Habibi Problem • Cielaroque Dance Company
Cielaroque Dance Company
Bluecoat Chambers, Liverpool, L1 3BX • November 14, 2012
In 2005, images of two Iranian teenagers, Mahmoud Asgari and Ayaz Marhoni, being publicly hanged caused shock and consternation around the world. Iranian authorities claimed that the two young men had been convicted of raping a 13-year old boy, whilst gay rights campaigners maintain that they were killed either for consensual sexual acts, or merely for the fact of being lovers. Whatever the details of the case, this barbaric act by a barbaric regime was a distressing one to bear witness to; photos showed them crying on the way to their execution, apparently resigned as nooses were placed around their necks, and finally dangling lifeless from ropes as the crowd look on. This incident and those emotive photographs have so far inspired poetry, an opera, a play and a forthcoming movie.
It was a lesser-known case that inspired the Austrian dance company, Cielaroque, to create their multi-media dance piece, Habibi Problem, in 2008, and its inclusion in the Homotopia festival marks its UK premiere. Mehdi Kazemi arrived in the UK on a student visa in 2004. While studying here, his boyfriend back home in Iran was arrested, charged with sodomy and, whilst under interrogation, gave up Kazemi’s name. Kazemi applied for, but was denied, asylum in the UK and so he fled to the Netherlands. His boyfriend was subsequently hanged in 2006. Thanks to fierce campaigning from MPs, MEPs and gay rights activists, the then Home Secretary, Jacqui Smith, promised to review his case on his return to London. In a letter to Smith, Kazemi wrote: “I wish to inform the Secretary of State that I did not come to the UK to claim asylum. I came here to study and return to my country. But in the past few months my situation back home has changed. The Iranian authorities have found out that I am a homosexual and they are looking for me.” He went on to say, “I cannot stop my attraction towards men. This is something that I will have to live with the rest of my life. I was born with the feeling and cannot change this fact but it is unfortunate that I cannot express my feeling in Iran. If I return to Iran I will be arrested and executed like my former boyfriend.” Thankfully, in May 2008, Mehdi Kazemi was finally granted asylum in the UK.

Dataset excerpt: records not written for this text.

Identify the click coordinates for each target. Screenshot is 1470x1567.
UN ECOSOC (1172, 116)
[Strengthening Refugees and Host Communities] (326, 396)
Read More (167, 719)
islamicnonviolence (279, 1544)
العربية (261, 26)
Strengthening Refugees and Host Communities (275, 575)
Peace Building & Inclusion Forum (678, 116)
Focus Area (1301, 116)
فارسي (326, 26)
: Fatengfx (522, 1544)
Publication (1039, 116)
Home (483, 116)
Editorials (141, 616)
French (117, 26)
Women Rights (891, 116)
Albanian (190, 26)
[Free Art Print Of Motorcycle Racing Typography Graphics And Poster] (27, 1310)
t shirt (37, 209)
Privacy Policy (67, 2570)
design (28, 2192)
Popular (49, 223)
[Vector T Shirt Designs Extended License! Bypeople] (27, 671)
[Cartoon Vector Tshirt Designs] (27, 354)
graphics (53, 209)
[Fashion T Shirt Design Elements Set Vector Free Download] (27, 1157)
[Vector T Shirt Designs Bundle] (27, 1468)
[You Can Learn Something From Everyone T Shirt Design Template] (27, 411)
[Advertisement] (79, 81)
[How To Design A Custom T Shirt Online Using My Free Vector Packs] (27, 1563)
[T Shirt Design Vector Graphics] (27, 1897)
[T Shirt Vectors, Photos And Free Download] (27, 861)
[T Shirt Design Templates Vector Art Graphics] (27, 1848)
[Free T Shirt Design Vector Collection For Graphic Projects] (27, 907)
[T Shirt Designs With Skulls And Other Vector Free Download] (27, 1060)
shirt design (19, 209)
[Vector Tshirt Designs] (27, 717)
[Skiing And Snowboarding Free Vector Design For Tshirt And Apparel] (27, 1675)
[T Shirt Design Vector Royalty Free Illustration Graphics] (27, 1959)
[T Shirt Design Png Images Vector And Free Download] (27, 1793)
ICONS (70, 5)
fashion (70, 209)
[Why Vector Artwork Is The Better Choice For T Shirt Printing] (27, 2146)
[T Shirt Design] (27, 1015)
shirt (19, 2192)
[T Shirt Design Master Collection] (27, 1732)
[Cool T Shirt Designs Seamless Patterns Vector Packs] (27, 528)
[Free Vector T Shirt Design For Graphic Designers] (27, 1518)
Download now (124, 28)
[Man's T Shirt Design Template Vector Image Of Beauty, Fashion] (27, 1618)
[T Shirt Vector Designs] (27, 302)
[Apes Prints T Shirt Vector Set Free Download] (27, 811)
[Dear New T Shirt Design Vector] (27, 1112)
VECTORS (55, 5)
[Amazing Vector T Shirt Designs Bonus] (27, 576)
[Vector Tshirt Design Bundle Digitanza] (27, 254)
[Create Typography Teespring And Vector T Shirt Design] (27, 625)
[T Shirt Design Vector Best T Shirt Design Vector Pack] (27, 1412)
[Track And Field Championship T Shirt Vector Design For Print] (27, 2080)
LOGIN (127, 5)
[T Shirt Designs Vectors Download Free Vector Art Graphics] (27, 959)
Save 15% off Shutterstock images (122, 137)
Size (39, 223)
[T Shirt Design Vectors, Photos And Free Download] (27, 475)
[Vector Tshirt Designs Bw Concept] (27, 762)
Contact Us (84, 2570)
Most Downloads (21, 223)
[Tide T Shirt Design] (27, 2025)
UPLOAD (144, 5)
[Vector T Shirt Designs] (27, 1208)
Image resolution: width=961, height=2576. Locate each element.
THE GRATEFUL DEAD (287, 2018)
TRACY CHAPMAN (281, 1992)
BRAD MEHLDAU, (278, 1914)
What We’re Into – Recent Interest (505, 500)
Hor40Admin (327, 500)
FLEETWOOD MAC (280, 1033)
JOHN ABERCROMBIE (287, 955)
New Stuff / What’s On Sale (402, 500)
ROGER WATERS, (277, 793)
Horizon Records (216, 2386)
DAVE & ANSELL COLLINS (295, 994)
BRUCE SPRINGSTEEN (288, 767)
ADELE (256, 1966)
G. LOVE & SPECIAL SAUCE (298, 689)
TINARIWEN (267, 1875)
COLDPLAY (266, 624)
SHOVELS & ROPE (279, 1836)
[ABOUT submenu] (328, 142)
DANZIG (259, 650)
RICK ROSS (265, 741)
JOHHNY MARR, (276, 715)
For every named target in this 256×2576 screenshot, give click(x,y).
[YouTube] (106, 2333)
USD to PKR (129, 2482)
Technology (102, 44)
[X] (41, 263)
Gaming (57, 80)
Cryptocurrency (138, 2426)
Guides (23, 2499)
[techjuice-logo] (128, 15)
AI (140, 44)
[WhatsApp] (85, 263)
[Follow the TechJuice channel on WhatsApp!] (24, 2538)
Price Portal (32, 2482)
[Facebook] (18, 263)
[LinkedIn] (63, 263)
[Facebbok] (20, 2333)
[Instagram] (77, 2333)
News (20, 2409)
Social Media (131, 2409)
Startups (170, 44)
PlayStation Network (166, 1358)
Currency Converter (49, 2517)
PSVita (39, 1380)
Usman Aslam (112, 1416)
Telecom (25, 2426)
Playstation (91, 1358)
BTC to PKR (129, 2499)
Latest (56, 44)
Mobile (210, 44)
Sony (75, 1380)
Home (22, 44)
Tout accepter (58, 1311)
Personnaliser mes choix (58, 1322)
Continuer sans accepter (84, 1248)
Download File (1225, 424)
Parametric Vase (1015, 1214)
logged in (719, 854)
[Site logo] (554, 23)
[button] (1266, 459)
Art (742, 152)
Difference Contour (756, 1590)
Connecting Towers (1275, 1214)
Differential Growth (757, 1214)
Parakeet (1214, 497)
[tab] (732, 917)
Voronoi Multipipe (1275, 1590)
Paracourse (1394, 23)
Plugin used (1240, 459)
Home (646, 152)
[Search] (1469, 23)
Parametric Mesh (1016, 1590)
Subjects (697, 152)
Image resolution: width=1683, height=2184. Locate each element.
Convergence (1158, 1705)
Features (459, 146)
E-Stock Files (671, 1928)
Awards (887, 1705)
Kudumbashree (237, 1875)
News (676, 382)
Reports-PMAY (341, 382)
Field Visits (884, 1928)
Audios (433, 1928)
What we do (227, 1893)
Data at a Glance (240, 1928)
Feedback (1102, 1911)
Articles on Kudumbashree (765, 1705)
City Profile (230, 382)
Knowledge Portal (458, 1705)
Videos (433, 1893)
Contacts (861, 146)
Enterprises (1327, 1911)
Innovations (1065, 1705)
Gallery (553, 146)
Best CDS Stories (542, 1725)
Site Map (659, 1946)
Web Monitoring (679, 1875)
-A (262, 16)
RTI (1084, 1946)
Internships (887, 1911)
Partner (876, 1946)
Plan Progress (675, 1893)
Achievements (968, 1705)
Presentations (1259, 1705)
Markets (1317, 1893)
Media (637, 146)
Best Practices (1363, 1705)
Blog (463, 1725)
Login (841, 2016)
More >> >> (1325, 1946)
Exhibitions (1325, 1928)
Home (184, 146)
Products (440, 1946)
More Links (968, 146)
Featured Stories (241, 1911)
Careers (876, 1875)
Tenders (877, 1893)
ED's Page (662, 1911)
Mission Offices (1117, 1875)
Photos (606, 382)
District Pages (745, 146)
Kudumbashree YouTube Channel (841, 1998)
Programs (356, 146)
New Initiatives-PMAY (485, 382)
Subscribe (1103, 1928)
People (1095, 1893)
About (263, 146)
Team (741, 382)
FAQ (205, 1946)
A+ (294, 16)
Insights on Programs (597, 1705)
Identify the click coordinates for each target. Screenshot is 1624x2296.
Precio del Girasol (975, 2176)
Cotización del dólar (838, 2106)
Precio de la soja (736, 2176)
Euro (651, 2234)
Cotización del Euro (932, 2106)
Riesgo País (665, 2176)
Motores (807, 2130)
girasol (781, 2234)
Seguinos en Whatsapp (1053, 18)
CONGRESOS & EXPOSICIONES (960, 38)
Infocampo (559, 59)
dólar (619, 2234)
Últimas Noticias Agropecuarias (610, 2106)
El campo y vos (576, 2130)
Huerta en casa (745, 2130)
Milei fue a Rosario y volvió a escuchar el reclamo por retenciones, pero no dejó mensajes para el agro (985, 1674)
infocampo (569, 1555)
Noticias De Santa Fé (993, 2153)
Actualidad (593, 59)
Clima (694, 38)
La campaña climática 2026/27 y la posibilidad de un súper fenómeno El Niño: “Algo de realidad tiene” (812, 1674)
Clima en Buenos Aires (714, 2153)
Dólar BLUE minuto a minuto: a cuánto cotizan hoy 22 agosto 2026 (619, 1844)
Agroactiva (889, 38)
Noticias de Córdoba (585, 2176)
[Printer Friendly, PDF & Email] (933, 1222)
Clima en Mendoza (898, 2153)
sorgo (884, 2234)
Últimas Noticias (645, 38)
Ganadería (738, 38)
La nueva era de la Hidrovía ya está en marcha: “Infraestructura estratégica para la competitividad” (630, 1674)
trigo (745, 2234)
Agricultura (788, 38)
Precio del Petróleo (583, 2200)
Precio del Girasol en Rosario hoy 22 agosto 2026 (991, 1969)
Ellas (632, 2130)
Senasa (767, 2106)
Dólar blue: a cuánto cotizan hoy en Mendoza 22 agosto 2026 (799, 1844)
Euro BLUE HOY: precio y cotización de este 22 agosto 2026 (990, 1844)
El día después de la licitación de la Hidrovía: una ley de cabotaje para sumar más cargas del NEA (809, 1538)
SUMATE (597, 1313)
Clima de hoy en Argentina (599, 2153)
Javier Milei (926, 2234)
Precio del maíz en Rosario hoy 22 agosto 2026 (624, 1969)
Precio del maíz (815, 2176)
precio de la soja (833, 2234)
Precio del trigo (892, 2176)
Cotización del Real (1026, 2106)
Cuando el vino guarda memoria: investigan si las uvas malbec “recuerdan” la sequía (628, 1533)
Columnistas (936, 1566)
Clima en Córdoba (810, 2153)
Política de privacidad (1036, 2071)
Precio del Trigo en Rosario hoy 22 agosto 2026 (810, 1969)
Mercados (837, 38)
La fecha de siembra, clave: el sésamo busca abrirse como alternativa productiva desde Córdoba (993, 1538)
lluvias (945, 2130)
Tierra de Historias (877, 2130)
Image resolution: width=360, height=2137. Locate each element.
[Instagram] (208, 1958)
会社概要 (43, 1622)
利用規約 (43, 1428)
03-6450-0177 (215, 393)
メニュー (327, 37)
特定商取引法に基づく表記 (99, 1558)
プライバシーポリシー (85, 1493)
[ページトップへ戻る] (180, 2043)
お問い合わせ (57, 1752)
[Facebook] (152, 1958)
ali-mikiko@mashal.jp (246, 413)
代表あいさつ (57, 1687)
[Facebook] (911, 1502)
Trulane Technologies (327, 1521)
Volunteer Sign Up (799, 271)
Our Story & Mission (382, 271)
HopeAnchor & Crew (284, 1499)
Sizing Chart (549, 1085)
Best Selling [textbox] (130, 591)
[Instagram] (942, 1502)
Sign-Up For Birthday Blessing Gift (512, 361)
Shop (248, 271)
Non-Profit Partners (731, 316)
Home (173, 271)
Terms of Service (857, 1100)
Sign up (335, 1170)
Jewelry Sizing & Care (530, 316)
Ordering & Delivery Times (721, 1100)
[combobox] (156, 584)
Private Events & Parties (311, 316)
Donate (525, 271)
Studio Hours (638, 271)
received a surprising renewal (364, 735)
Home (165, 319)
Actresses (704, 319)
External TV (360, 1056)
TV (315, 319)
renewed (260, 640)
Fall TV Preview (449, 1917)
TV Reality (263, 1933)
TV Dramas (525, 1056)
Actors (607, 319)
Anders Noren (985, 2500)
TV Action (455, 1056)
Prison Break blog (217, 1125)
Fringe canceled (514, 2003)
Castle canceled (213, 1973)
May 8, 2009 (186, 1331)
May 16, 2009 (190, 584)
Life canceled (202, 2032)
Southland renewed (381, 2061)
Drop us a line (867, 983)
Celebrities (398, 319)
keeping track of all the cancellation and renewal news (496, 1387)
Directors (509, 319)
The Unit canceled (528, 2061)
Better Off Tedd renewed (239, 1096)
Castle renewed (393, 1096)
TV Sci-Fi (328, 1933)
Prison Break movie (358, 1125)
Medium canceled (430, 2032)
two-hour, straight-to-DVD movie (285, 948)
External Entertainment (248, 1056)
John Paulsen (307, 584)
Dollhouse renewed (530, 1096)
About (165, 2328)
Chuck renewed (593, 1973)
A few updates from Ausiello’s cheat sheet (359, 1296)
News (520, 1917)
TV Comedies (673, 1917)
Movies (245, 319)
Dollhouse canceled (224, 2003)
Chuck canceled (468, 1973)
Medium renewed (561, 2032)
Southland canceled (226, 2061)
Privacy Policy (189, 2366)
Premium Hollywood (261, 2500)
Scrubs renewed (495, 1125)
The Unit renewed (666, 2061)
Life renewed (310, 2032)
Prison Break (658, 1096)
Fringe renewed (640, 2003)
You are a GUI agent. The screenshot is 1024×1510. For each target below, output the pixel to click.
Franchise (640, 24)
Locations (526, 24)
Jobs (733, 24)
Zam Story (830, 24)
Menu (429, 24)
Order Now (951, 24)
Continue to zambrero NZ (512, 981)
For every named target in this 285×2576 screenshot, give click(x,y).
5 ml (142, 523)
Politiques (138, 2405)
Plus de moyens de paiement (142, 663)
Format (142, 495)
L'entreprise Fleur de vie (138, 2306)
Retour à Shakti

The Arabic word ‘Habibi’ is the male form of ‘darling’ or ‘my beloved.’ Cielaroque have devised a piece that, with its use of split screen filmed animation, is able to tell two stories at once – that of the escaped man and that of his imprisoned lover. On stage, the male soloist conveys through movement and stillness the repetitive and confining nature of confinement itself, the constant fear and trepidation of being under surveillance and, at one moment, the fierce act of defiance that dancing can be. The space he’s in could be a prison, a holding centre, or a hiding place, and the point is made that there are many countries in the world where gay men are persecuted, and many countries in the world carrying out different forms of execution. Our invitation to feel outrage is not confined to the narrow interpretation of Sharia law that the Iranian government indulges in, but it remains the focus of this telling of this particular story.
I did feel that there was a longer, more substantial piece, trying to escape from Habibi Problem. A larger exploration of the human effects of tyrannical attitudes towards homosexuality was waiting to be expressed and the dance vocabulary itself, whilst fascinating, concentrated too much on the minutiae of the individual and not enough on the universality of persecution. I understand that it is to individuals that these things happen, and it’s as individuals that we experience the artistic interpretation of them, but this was a missed opportunity, I thought, the raw material being too thinly applied. The story of Mehdi Kazemi and his executed boyfriend, like that of Mahmoud Asgari and Ayaz Marhoni, needs to be more widely told and in as many forms as possible, so that people understand what’s as stake across the world as gay rights becomes the latest human rights battleground.